Les vitres clinquaient, la bise sifflait sous la porte et venait nous chatouiller les joues, en profitait pour raviver les braises.
Grand-mère, déchirait un journal et le serrait dans les fissures, pressait les morceaux avec la broche à rôtis. Parfois, elle psalmodiait quelques incantations et lorsque Eole s’apaisait pour mieux reprendre son souffle, elle disait :
– Ha vistu s’hè calmatu ! (Tu as vu il s’est calmé)
L’autre reprenait ses assauts de plus belle semblant dire :
– Pas encore !
Grand-mère ne s’avouait jamais vaincue, repartait dans ses prières que personne ne comprenait.
Intempéries et suppliques se chamaillaient, il me semblait que batailleuse et vaillante grand-mère avait toujours le dernier mot.
Tout se calmait lorsque je me fourrais au fond du lit pour chercher, avec mes pieds, le fer à repasser sorti du feu, entouré de journaux et de vieux pulls. La chaleur, progressivement, gagnait tout mon corps.
Blotti dans la tiédeur de mon cocon, je m’endormais après avoir revisité tous mes moments frileux.
Ainsi, je me formais aux contrastes de la vie que, déjà, je conquérais de toutes mes forces.
C’est ainsi que j’apprenais à aimer. Aimer la vie et tous les miens.

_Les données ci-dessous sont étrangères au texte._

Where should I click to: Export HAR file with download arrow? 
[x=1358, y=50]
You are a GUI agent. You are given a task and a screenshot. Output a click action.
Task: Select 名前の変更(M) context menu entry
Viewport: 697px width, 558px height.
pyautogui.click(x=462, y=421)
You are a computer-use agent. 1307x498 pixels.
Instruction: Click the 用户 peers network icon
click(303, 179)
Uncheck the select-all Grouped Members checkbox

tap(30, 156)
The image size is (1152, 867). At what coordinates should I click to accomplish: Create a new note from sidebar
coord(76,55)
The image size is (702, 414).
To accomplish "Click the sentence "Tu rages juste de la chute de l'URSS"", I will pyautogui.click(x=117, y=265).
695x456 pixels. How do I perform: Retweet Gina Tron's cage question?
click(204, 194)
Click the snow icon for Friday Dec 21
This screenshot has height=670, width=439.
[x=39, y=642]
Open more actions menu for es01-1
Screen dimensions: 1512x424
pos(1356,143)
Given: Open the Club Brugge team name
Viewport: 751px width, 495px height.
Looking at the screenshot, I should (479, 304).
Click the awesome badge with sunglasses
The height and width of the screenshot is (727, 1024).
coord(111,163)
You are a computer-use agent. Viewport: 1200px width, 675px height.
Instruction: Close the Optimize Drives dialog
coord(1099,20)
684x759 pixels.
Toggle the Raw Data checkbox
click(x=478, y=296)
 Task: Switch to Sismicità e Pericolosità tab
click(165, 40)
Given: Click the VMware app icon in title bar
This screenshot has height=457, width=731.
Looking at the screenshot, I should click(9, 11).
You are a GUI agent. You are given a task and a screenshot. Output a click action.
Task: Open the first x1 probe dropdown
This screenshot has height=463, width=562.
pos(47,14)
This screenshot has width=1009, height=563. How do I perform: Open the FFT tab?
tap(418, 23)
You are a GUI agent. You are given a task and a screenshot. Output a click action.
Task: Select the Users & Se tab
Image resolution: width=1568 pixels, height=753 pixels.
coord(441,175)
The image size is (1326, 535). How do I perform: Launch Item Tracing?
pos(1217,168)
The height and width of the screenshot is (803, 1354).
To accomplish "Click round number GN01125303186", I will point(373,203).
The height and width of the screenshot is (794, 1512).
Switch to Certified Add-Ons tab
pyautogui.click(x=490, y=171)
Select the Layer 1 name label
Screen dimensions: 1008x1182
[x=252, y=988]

Au mois de janvier, le plafond était garni de cochonnailles qui séchaient à la tiédeur de la cheminée.
Suspendus à de gros clous, sous la grande poutre nommée « u canteddu maestru », les jambons pendaient, entamaient l’affinage en attendant le retour de la diaspora familiale durant la période estivale. Le saucisson, non encore bien sec, nous l’entamions pour la dinette du lundi de Pâques.
Juste à côté du jambon, deux plaques de lard – sciarpi di lardu – suintaient au-dessus du plancher et laissaient leur signature huileuse imbibée dans le bois.
Grand-mère, s’armait d’un couteau, tranchait de larges morceaux de lard qu’elle faisait griller à bonne distance de la braise. Elle oignait une tranche de pain et, les yeux fermés, se régalait de ce gras rôti. J’entendais la couenne croustillante craquer entre les dents qui lui restaient, elle aimait accompagner sa mâche de ce bruit typique, sec et grinçant.
Avec ce goût, qu’elle adorait par dessus tout, elle en appréciait la musique, aussi.
Elle avait nourri le porc toute l’année, allant de la maison à la porcherie deux fois par jour avec deux seaux remplis de restes de repas, de son, de châtaignes ou de glands, au milieu de l’automne..
Elle contemplait son labeur accroché au plafond, un assortiment charcutier qui nourrissait toute la famille pour un bon moment.
Perdre un jambon mal préparé était une grande perte pour notre modeste condition…

Je suis certain qu’un peintre des scènes anciennes serait sorti de notre chaumière avec une toile, un tableau résumant la vie de naguère, dans les règles du lard !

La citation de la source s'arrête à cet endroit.